The Different Parts of a Dry Type Transformer

Dry type transformers enable energy transfer through electromagnetic induction. They employ solid insulation and cooling mechanisms like natural convection or forced air. There are a few fundamental components to consider, from magnetic cores to insulation to cooling systems. Each piece works seamlessly together to enhance efficiency, safety and reliability in various applications. Understanding these elements offers valuable insights into the robust functioning of dry type transformers across industries.

What Is a Dry Type Transformer? 

Dry type transformers are electrical devices that transfer electrical energy from high-voltage primary sources to lower-voltage secondary circuits.
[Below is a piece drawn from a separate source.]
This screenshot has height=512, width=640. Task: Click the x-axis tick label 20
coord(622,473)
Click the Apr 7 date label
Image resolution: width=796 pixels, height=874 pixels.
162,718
Unlike oil-filled transformers that use oil for insulation and cooling, dry type transformers use solid insulation materials.
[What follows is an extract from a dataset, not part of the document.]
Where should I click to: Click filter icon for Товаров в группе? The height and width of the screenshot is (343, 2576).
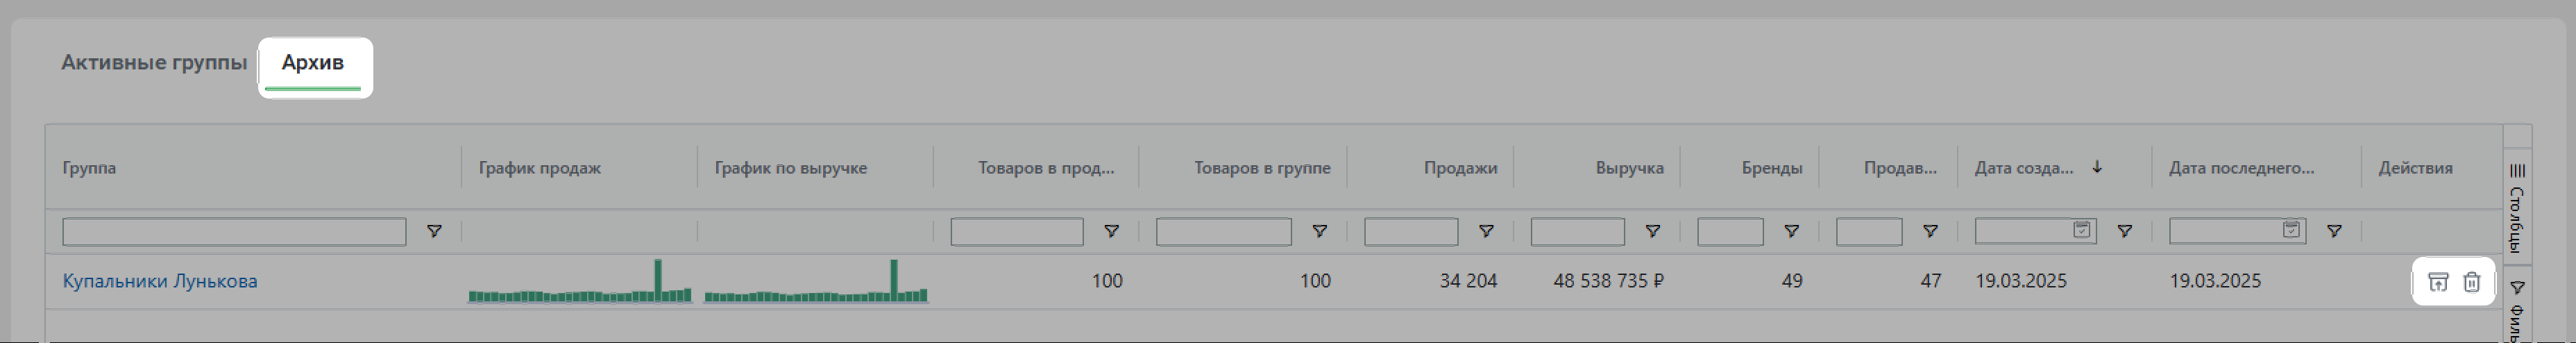tap(1320, 231)
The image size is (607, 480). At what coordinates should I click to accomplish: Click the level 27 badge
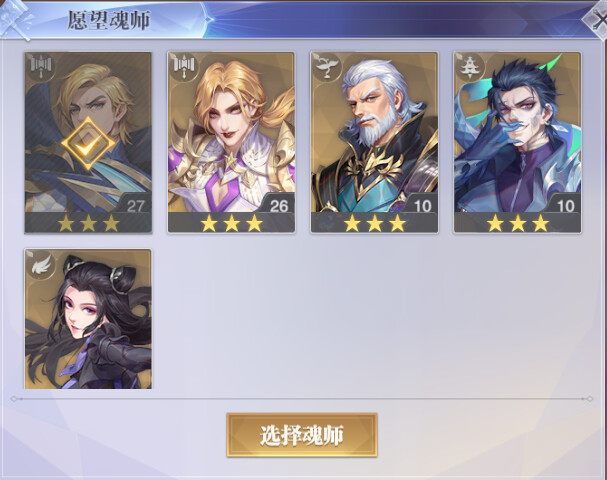tap(135, 205)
Here are some key points about dry type transformers:

  • Insulation technique: Dry type transformers employ insulation materials like polyester varnish or epoxy to insulate windings and the core and also to seal the core & coils and keep moisture out.
  • Cooling mechanism: Cooling fans regulate temperatures to prevent overheating. They use natural convection and forced air cooling to manage thermal conditions. 
  • Fire safety: An inherent advantage of dry type transformers is their superior fire safety compared to oil-filled transformers. The absence of flammable oil significantly minimizes the risk of fire.
  • Indoor installation suitability: Dry type transformers are particularly suitable for indoor installations since there are no containment requirements like there are for oil-filled transformers.
  • Maintenance: There’s no need to monitor or replace oil levels, simplifying maintenance procedures.
  • Environmental considerations: Dry type transformers are more eco-friendly since there is no chance of oil contaminating the soil or water.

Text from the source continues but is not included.